=== RECORDS PROVIDED ===
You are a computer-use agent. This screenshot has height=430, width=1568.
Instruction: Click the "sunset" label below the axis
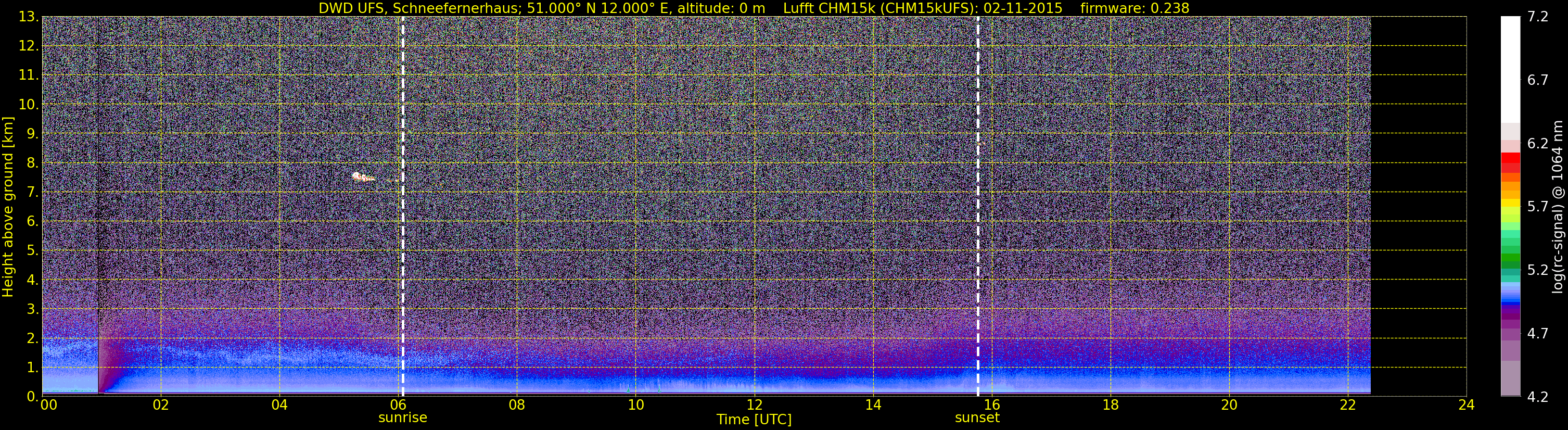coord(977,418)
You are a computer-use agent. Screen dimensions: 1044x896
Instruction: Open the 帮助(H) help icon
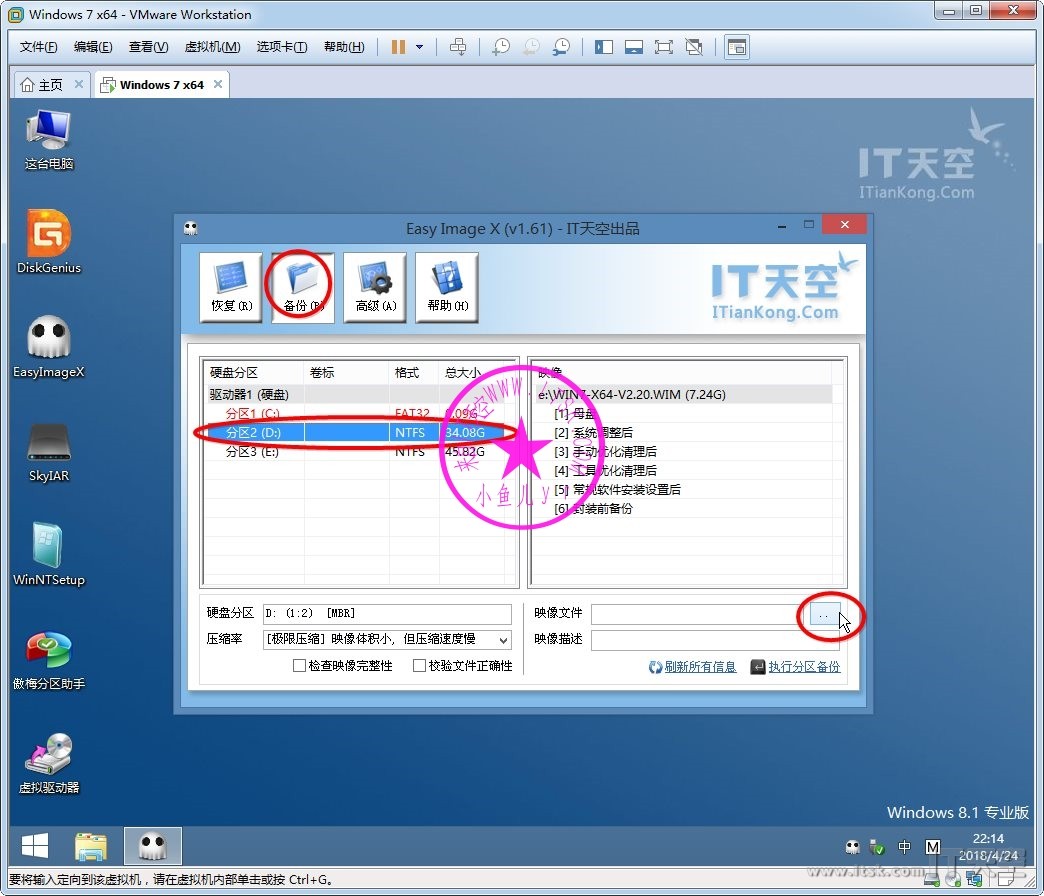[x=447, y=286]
===
=== RECORDS PROVIDED ===
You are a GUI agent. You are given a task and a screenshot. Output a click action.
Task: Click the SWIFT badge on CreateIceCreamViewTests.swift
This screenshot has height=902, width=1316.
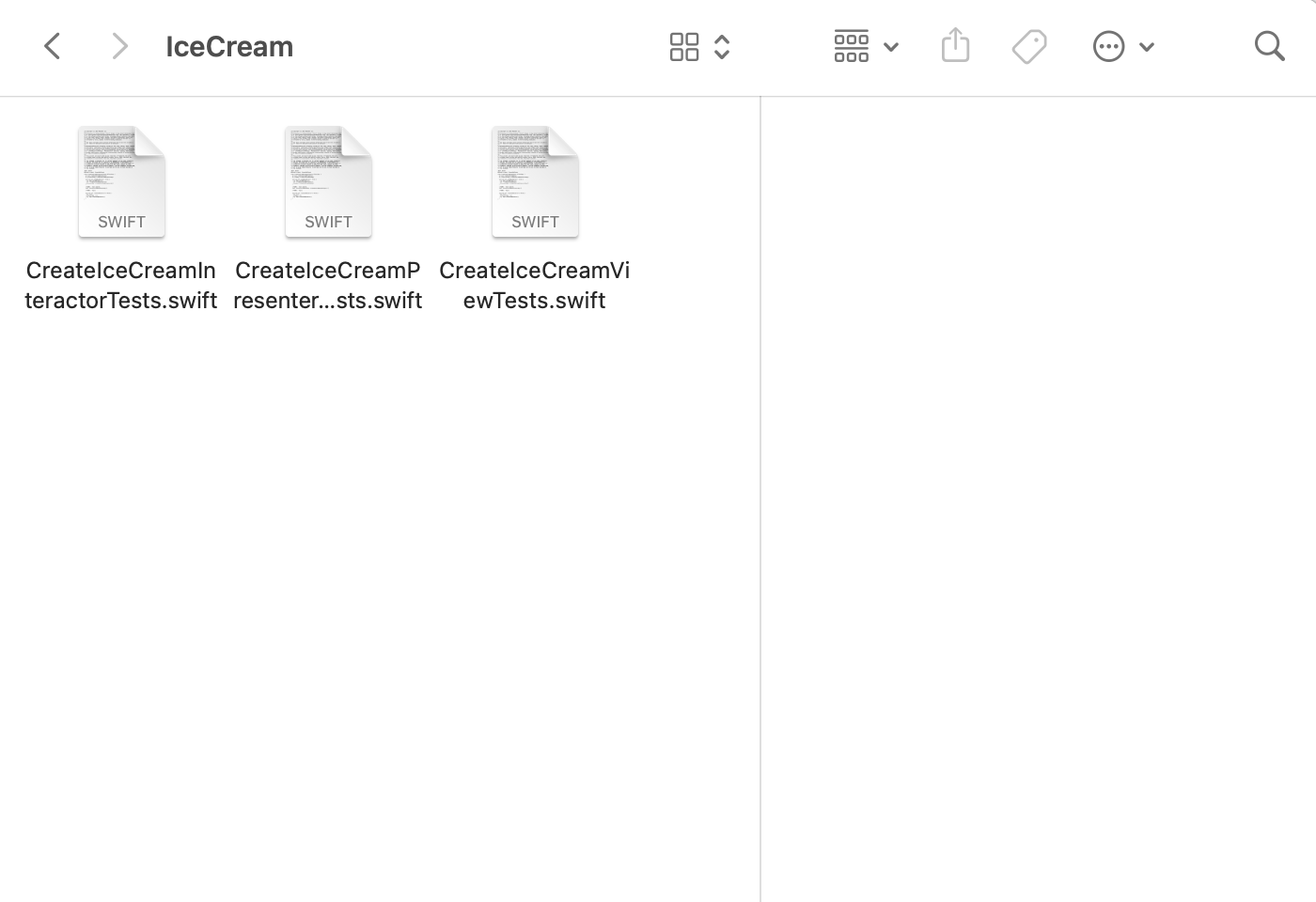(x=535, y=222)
===
PROMPT -
Lines above containing "agent": how many? Reply with the number only.

SOLUTION TO THIS PROBLEM -
3